Text-Mining Applications for Creation of Biofilm Literature Database

  1. Kanika Gupta,
  2. Ashok Kumar*

Authors Affiliation(s)

  • Centre for Systems Biology and Bioinformatics, South Campus, Sector-25, Panjab University, Chandigarh 160025, INDIA

Can J Biotech, Volume 1, Special Issue, Page 24, DOI: https://doi.org/10.24870/cjb.2017-a12

*Corresponding author: ashokbiotech@gmail.com, ashokkumar@pu.ac.in


The massive information hidden in the biomedical field, in the form of publications is growing exponentially therefore it is not possible for researchers and practitioners to keep themselves updated with all the developments in any specific field. Manual effort to transform unstructured text into structured is a laborious process. Automatic techniques for relation extraction provide a solution to the problem. Text Mining is one such technique defined as ‘‘the discovery by computer of new, previously unknown information, by automatically extracting and relating information from different written resources, to reveal otherwise ‘hidden’ meanings’’. The current study is focused on biofilm literature where biofilms are dense, highly hydrated cell clusters that are irreversibly attached to a substratum, to an interface or to each other, and are embedded in a self-produced gelatinous matrix composed of extracellular polymeric substances. Biofilm research has become a very important field, due to their high mechanical resilience and resistance to antibiotic treatment, they constitute a significant problem in both industry and health care.

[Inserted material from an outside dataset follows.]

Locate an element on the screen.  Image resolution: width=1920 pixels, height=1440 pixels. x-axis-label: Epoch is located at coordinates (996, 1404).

So in the present research published corpora of 34306 documents for biofilm was collected from PubMed database along with non-indexed resources like books, conferences, newspaper articles, etc. and these were divided into five categories i.e. classification, growth and development, physiology, drug effects and radiation effects. These five categories were further individually divided into three parts i.e. Journal Title, Abstract Title, and Abstract Text to make indexing highly specific. Text-processing was done using the software Rapid Miner_v5.3, which tokenizes the entire text into words and provides the frequency of each word within the document. The obtained words were normalized using Remove Stop and Stem Word command of Rapid Miner_v5.3 which removes the stopping and stemming words. The obtained words were stored in MS-Excel 2007 and were sorted in decreasing order of frequency using Sort & Filter command of MS-Excel 2007. The words are visualization through networks obtained by Cytoscape_v2.7.0. Now the words obtained were highly specific for biofilms, generating a controlled biofilm vocabulary and this vocabulary could be used for indexing articles for biofilm (similar to MeSH database which indexes articles for PubMed). The obtained keywords information was stored in the relational database which is locally hosted using the WAMP_v2.4 (Windows, Apache, MySQL, PHP) server. The available biofilm vocabulary will be significant for researchers studying biofilm literature, making their search easy and efficient.